Berikut ini adalah rentang penilaian modified ODI serta klasifikasi tingkat

disabilitas yang dialami pasien:

a) Disabilitas minimal, merupakan ketidakmapuan pada tingkat minimal

yaitu dengan angka 0%-20%. Pasien dapat melakukan sebagian besar

aktifitas hidupnya. Biasanya tidak ada indikasi untuk pengobatan terlepas

dari nasihat untuk mengangkat dan duduk dengan cara yang benar agar

tidak bertambah parahnya tingkat disabilitas pasien.

b) Disabilitas sedang, merupakan ketidakmampuan pada tingkat sedang yaitu

dengan angka 21%-40%. Pasien merasa lebih sakit dan mengalami

kesulitan dalam melakukan aktifitas duduk, mengangkat, dan berdiri.

Untuk berpergian dan kehidupan sosial akan lebih dihindari. Sedangkan

untuk perawatan pribadi dan tidur tidak terlalu terpengaruh.


58

c) Disabilitas parah, merupakan ketidakmampuan pada tingkat yang parah,

yaitu dengan angka 41%-60%. Rasa sakit dan nyeri tetap menjadi

masalah utamanya sehingga mengganggu aktifitas sehari-hari.

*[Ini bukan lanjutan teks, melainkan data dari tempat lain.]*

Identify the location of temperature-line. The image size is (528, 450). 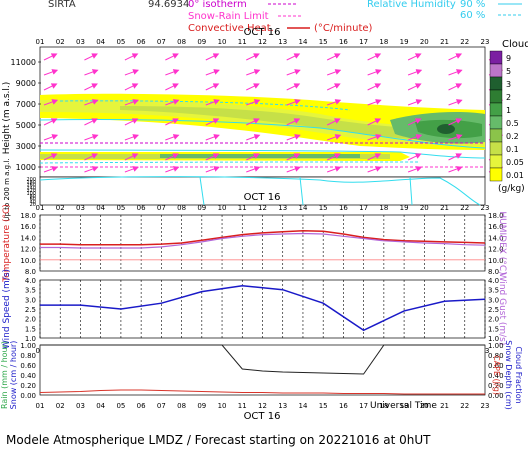
(263, 238).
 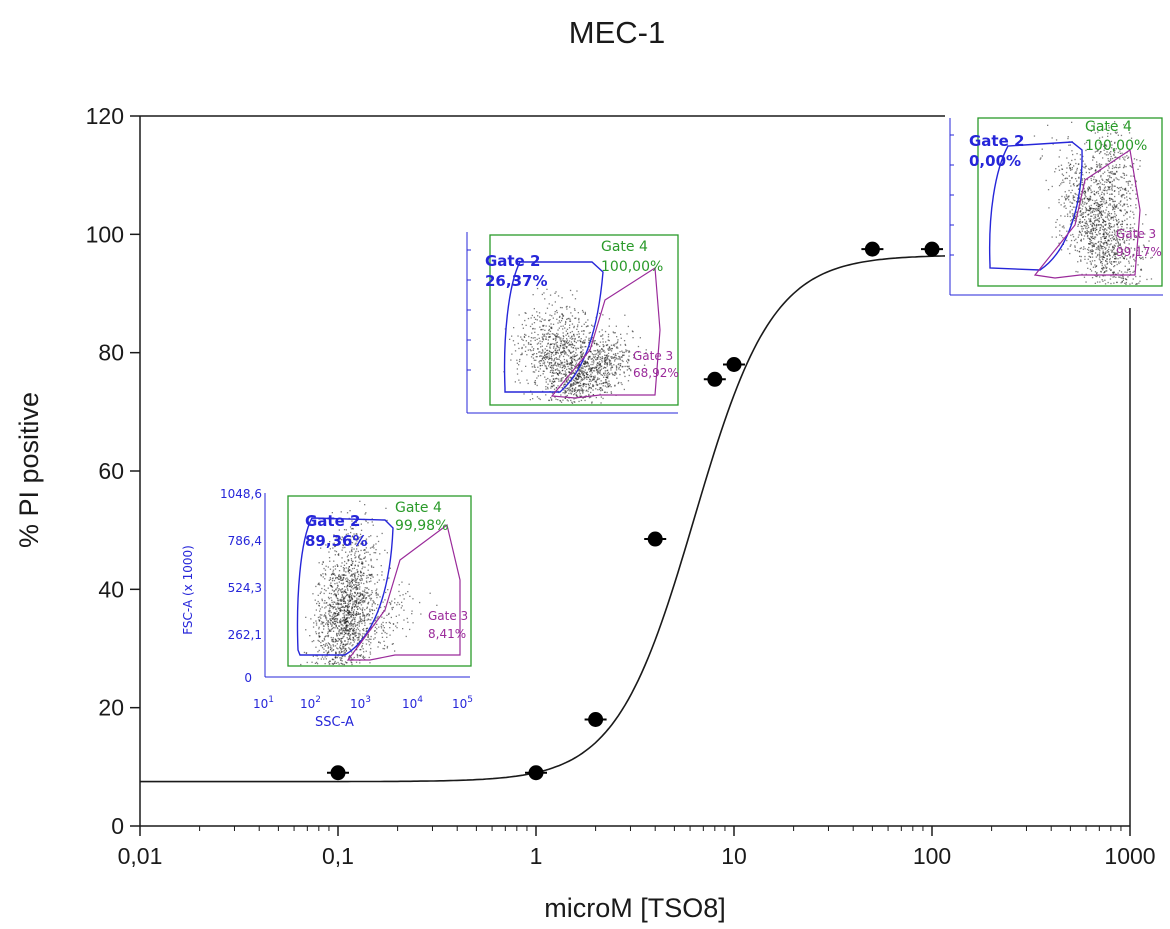 I want to click on gate-2-value: 0,00%, so click(x=995, y=161).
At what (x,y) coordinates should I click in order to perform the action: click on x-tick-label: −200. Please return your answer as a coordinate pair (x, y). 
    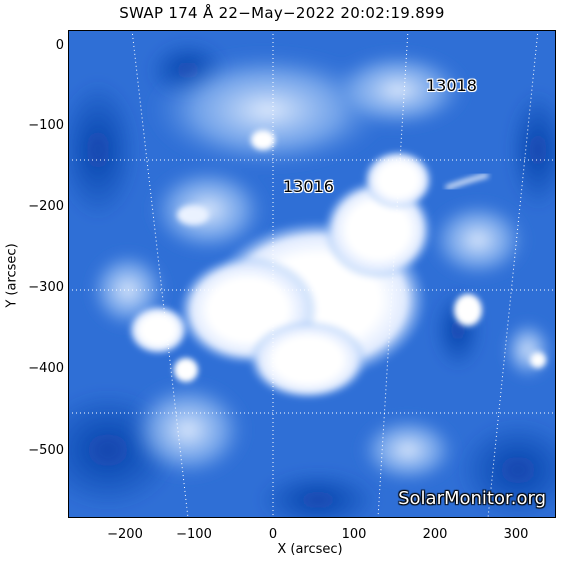
    Looking at the image, I should click on (125, 534).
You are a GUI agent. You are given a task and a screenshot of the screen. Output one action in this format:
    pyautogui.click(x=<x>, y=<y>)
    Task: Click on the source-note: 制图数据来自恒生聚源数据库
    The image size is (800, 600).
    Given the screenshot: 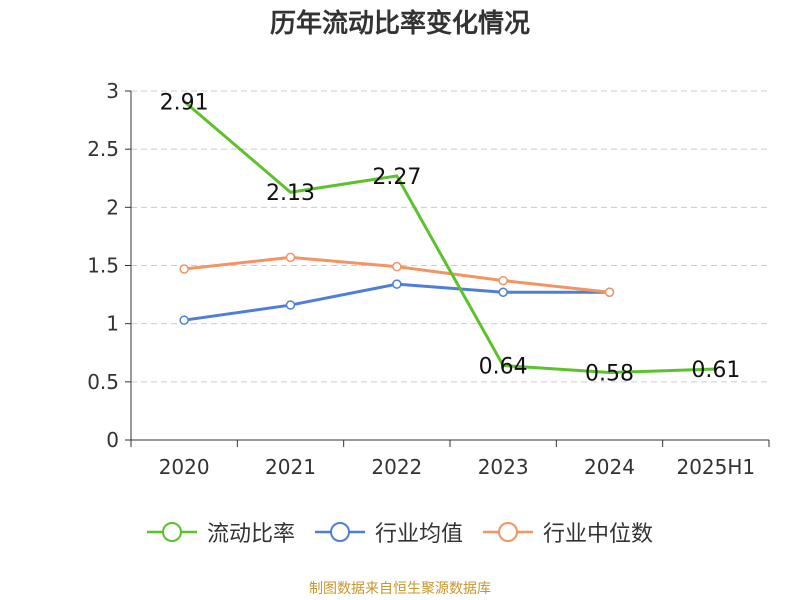 What is the action you would take?
    pyautogui.click(x=400, y=589)
    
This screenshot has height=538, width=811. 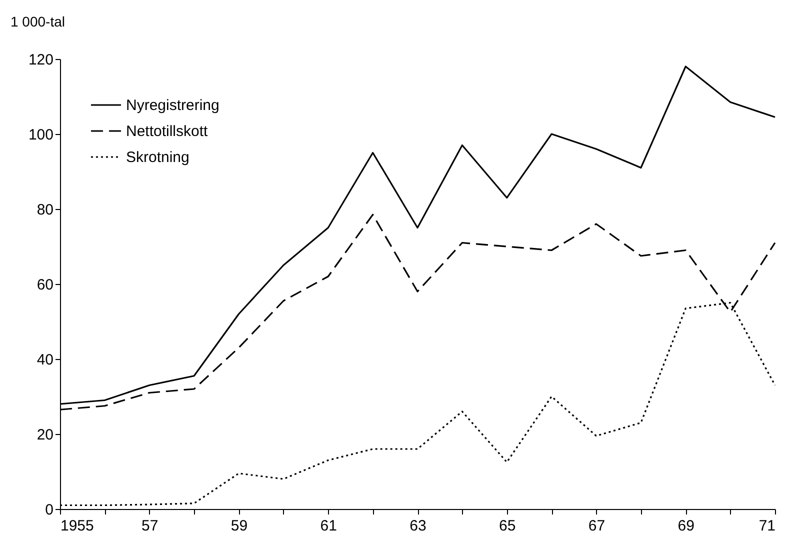 What do you see at coordinates (77, 526) in the screenshot?
I see `x-tick-label: 1955` at bounding box center [77, 526].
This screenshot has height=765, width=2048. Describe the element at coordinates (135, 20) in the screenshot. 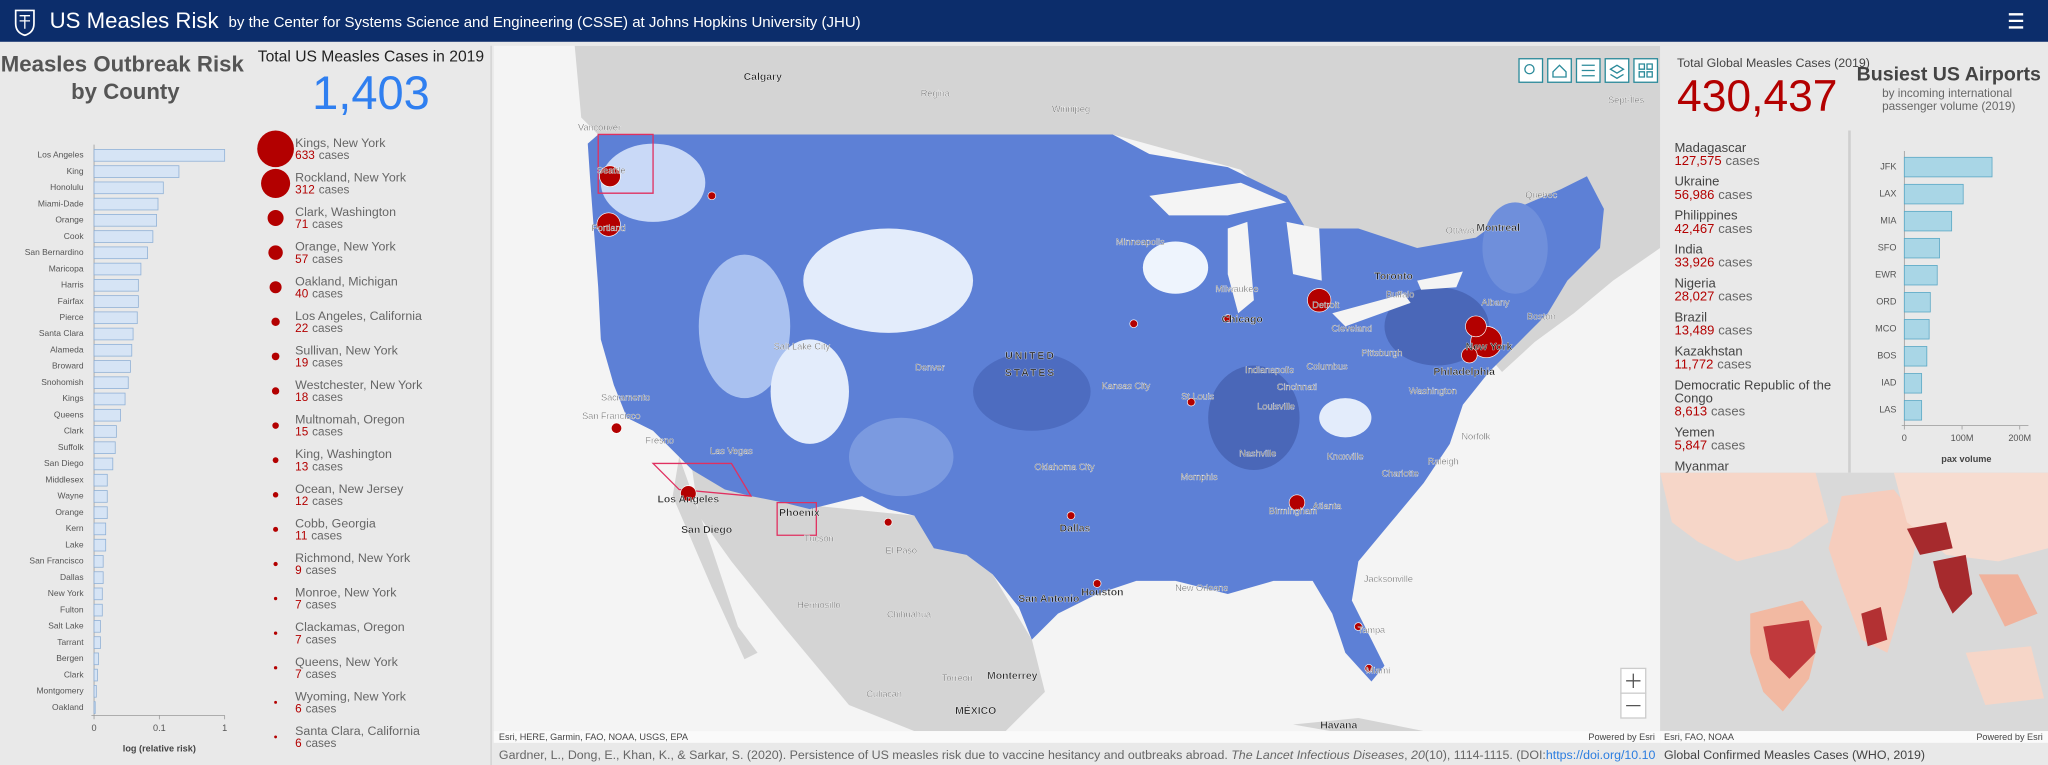

I see `header-title: US Measles Risk` at that location.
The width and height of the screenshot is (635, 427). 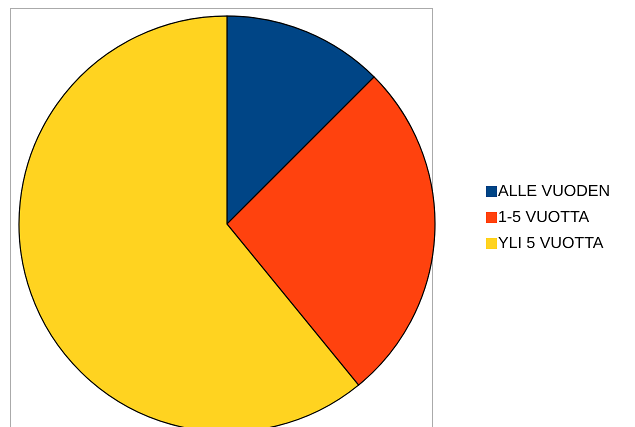 What do you see at coordinates (554, 191) in the screenshot?
I see `legend-label: ALLE VUODEN` at bounding box center [554, 191].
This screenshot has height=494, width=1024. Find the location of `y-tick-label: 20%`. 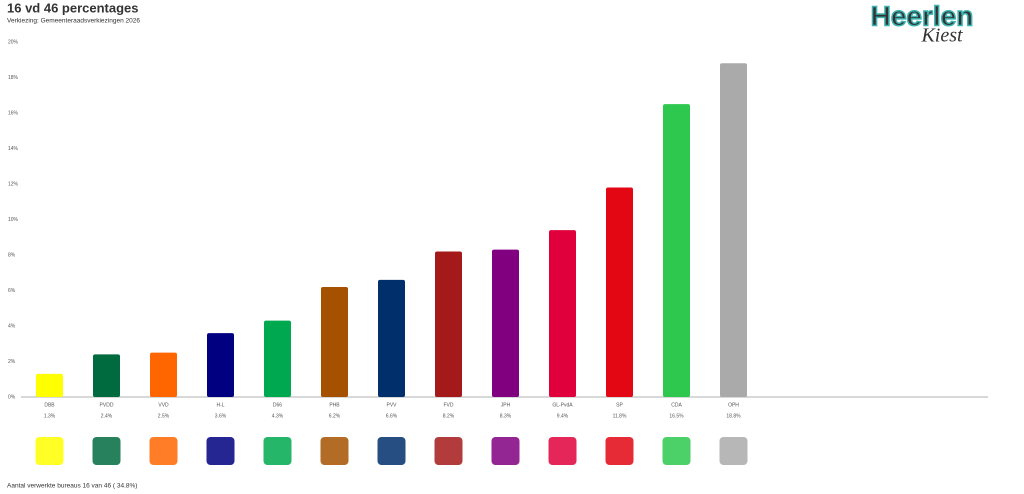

d) Disabilitas sangat parah, merupakan ketidakmampuan yang sangat-parah

dengan angka 61%-80%, sehingga sangat mengganggu seluruh aspek

kehidupan pasien.

e) Angka tertinggi untuk tingkat keparahan disabilitas adalah 81%-100%,

dimana pasien tidak dapat melakukan aktifitas sama sekali dan hanya

tergolek ditempat tidur (Wahyuddin, 2016).